We will provide you with future updates regarding additional ovarian cancer gene mutation findings, and new anticancer therapies tested, pursuant to the ongoing Cancer Genome Project.



About The Genomics of Drug Sensitivity In Cancer Project

The Genomics of Drug Sensitivity In Cancer Project was launched in December 2008 with funding from a five-year Wellcome Trust strategic award. The U.K.–U.S. collaboration harnesses the experience in experimental molecular therapeutics at Massachusetts General Hospital Cancer Center and the expertise in large scale genomics, sequencing and informatics at the Wellcome Trust Sanger Institute. The scientists will use their skills in high-throughput research to test the sensitivity of 1000 cancer cell samples to hundreds of known and novel molecular anticancer treatments and correlate these responses to the genes known to be driving the cancers. The study makes use of a very large collection of genetically defined cancer cell lines to identify genetic events that predict response to cancer drugs. The results will give a catalogue of the most promising treatments or combinations of treatments for each of the cancer types based on the specific genetic alterations in these cancers. This information will then be used to empower more informative clinical trials thus aiding the use of targeted agents in the clinic and ultimately improvements in patient care.

Project leadership includes Professor Daniel Haber and Dr. Cyril Benes at Massachusetts General Hospital Cancer Center and Professor Mike Stratton and Drs. Andy Futreal and Ultan McDermott at the Wellcome Trust Sanger Institute.

About Massachusetts General Hospital

Massachusetts General Hospital (MGH), established in 1811, is the original and largest teaching hospital of Harvard Medical School. The MGH conducts the largest hospital-based research program in the United States, with an annual research budget of more than $600 million and major research centers in AIDS, cardiovascular research, cancer, computational and integrative biology, cutaneous biology, human genetics, medical imaging, neurodegenerative disorders, regenerative medicine, systems biology, transplantation biology and photomedicine.

About The Wellcome Trust Sanger Institute

The Wellcome Trust Sanger Institute, which receives the majority of its funding from the Wellcome Trust, was founded in 1992 as the focus for U.K. gene sequencing efforts.
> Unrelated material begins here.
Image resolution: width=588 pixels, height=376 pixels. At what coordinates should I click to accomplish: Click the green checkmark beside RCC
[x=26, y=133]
The Institute is responsible for the completion of the sequence of approximately one-third of the human genome as well as genomes of model organisms such as mouse and zebrafish, and more than 90 pathogen genomes. In October 2005, new funding was awarded by the Wellcome Trust to enable the Institute to build on its world-class scientific achievements and exploit the wealth of genome data now available to answer important questions about health and disease. These programs are built around a Faculty of more than 30 senior researchers. The Wellcome Trust Sanger Institute is based in Hinxton, Cambridge, U.K.

About The Wellcome Trust

The Wellcome Trust is a global charity dedicated to achieving extraordinary improvements in human and animal health. It supports the brightest minds in biomedical research and the medical humanities. The Trust’s breadth of support includes public engagement, education, and the application of research to improve health. It is independent of both political and commercial interests.

Required Cancer Genome Project Disclaimer:

The data above was obtained from the Wellcome Trust Sanger Institute Cancer Genome Project web site, http://www.sanger.ac.uk/genetics/CGP. The data is made available before scientific publication with the understanding that the Wellcom Trust Sanger Institute intends to publish the initial large-scale analysis of the dataset. This publication will include a summary detailing the curated data and its key features.  Any redistribution of the original data should carry this notice: Please ensure that you use the latest available version of the data as it is being continually updated.  If you have any questions regarding the sequence or mutation data or their use in publications, please contact cosmic@sanger.ac.uk so as to obtain any updated or additional data.  The Wellcome Trust Sanger Institute provides this data in good faith, but makes no warranty, express or implied, nor assumes any legal liability or responsibility for any purpose for which the data are used.